Eine Impfpflicht betrachtet die deutsche Medizinerin dennoch mit Skepsis. Viele Länder hätten auch ohne eine solche Pflicht hohe Impfquoten erreicht. "Eine Impfpflicht, etwa für bestimmte Berufe, ist eine Möglichkeit. Aber sie ist kein Zauberstab."
Die Lockdowns hätten die Fallzahlen stark gesenkt, jedoch auch wirtschaftliche, soziale und psychische Folgen gehabt, sagte Ammon. Auch deshalb seien sie kein Allheilmittel. "Meiner Ansicht nach gibt es für die Zukunft weniger eingreifende Möglichkeiten, Barrieren für das Virus zu schaffen und Distanz aufzubauen, die zuerst in Betracht gezogen werden sollten", sagte die ECDC-Chefin. "Dazu gehören der Gebrauch von Masken, das Abstandhalten und die Reduzierung der Anzahl der Menschen in Innenräumen."
Bulgarien führt 3G-Regel ein
Bulgarien führt wegen steigender Corona-Fallzahlen erst jetzt die 3G-Regel mit Zertifikaten für Geimpfte, Getestete und von Covid-19 Genesene ein. Ab diesem Donnerstag werden nur Kunden, die einen entsprechenden Nachweis haben, etwa Lokale, Hotels, Fitnesszentren, Shoppingmalls sowie Kinos, Theater, Konzerte und Museen besuchen dürfen.
In dem EU-Land mit 6,9 Millionen Einwohnern wurden zuletzt binnen 24 Stunden 4.979 Corona-Neuinfektionen nachgewiesen. Die Sieben-Tage-Inzidenz stieg damit auf 308,3 pro 100.000 Menschen. Mit rund 20 Prozent vollständig gegen Covid-19 Geimpften ist Bulgarien EU-Schlusslicht. Viele Bulgarinnen und Bulgaren wollen sich wegen Vorurteilen oder Desinformation nicht impfen lassen. Einige Krankenhäuser in Sofia werden eigenen Angaben zufolge bald am Limit sein.
Warnung in Polen vor "Explosion" der Pandemie
Polens Gesundheitsminister Adam Niedzielski hat vor einer "eigentümlichen Explosion" der Corona-Pandemie in seinem Land gewarnt. Die Zahl der registrierten Neuinfektionen innerhalb von 24 Stunden habe sich am Mittwoch im Vergleich zur Woche davor um hundert Prozent gesteigert, am Dienstag habe der Wert bei 85 Prozent im Vergleich zur Vorwoche gelegen, sagte Niedzielski in Warschau.
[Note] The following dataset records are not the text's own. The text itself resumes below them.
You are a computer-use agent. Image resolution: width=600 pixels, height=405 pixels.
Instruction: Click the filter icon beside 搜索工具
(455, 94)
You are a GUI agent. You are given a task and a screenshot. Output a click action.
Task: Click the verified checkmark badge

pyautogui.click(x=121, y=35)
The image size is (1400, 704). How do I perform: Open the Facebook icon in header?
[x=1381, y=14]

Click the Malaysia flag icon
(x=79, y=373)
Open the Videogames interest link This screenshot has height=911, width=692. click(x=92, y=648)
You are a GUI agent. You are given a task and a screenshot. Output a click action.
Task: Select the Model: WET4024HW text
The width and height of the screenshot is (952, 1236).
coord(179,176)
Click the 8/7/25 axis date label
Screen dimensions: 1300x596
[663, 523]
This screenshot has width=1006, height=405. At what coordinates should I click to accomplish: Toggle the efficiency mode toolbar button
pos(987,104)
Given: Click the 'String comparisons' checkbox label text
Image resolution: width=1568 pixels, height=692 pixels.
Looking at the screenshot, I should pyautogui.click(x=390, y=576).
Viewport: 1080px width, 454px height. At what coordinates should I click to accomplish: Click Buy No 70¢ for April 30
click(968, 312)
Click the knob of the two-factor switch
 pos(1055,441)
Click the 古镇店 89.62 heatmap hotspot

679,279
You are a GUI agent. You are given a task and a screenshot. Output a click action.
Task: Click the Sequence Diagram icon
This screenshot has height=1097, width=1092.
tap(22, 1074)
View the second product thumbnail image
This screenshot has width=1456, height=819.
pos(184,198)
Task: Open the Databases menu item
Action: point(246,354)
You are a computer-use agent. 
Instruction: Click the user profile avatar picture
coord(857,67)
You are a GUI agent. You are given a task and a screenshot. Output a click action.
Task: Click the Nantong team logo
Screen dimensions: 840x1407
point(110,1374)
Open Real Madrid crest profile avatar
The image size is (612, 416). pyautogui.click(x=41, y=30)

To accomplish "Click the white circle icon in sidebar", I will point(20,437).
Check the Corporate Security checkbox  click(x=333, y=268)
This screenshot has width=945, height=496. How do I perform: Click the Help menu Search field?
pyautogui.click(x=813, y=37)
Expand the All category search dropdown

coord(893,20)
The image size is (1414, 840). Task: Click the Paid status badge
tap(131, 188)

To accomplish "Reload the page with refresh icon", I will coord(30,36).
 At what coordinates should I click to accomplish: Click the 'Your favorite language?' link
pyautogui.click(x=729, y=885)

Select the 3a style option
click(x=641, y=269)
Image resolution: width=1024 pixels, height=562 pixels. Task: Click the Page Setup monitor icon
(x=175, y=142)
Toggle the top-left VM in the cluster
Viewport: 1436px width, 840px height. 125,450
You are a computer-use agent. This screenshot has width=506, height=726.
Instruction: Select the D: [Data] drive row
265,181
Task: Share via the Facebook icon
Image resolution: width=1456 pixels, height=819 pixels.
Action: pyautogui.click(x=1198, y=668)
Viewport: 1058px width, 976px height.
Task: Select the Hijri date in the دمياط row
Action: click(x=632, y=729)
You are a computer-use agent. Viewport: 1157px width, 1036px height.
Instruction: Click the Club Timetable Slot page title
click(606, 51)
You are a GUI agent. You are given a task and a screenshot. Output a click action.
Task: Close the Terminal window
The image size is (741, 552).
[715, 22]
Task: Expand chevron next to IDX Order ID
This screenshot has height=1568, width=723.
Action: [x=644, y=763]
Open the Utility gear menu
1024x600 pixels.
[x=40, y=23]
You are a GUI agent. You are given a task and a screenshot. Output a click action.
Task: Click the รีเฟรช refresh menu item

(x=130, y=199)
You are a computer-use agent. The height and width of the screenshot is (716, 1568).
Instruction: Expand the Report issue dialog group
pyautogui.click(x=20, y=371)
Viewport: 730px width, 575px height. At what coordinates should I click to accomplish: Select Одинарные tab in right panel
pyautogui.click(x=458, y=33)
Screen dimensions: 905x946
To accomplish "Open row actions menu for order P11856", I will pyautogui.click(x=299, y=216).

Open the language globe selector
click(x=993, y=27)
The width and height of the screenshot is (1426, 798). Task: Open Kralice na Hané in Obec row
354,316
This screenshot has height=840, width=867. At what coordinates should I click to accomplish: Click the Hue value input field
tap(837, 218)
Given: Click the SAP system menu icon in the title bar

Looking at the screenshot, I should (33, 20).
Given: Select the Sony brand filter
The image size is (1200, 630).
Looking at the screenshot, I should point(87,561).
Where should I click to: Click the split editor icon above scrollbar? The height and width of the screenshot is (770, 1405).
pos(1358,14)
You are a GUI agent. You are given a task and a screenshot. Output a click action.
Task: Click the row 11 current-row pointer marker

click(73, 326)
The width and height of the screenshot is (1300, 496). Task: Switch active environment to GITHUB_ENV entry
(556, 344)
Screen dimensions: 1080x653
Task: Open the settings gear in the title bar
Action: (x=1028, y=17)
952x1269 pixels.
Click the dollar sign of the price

Demnach verdoppelt sich die Zahl der Neuinfektionen von Woche zu Woche. "Wenn diese Situation anhält, durchbricht sie alle Prognosen, die uns bisher vorliegen", so Niedzielski. Nach Angaben des Gesundheitsministeriums von Mittwoch gab es 5.559 Neuinfektionen binnen 24 Stunden, im gleichen Zeitraum starben 75 Menschen an oder infolge von Covid-19. Polen hat rund 38 Millionen Einwohner.
Niedzielski sagte weiter, ein Drittel der Neuerkrankungen seien in den Woiwodschaften Lublin und Podlachien im Osten und Südosten des Landes registriert worden. Er führte dies darauf zurück, dass diese Regionen von zurückliegenden Wellen der Pandemie weniger stark betroffen waren.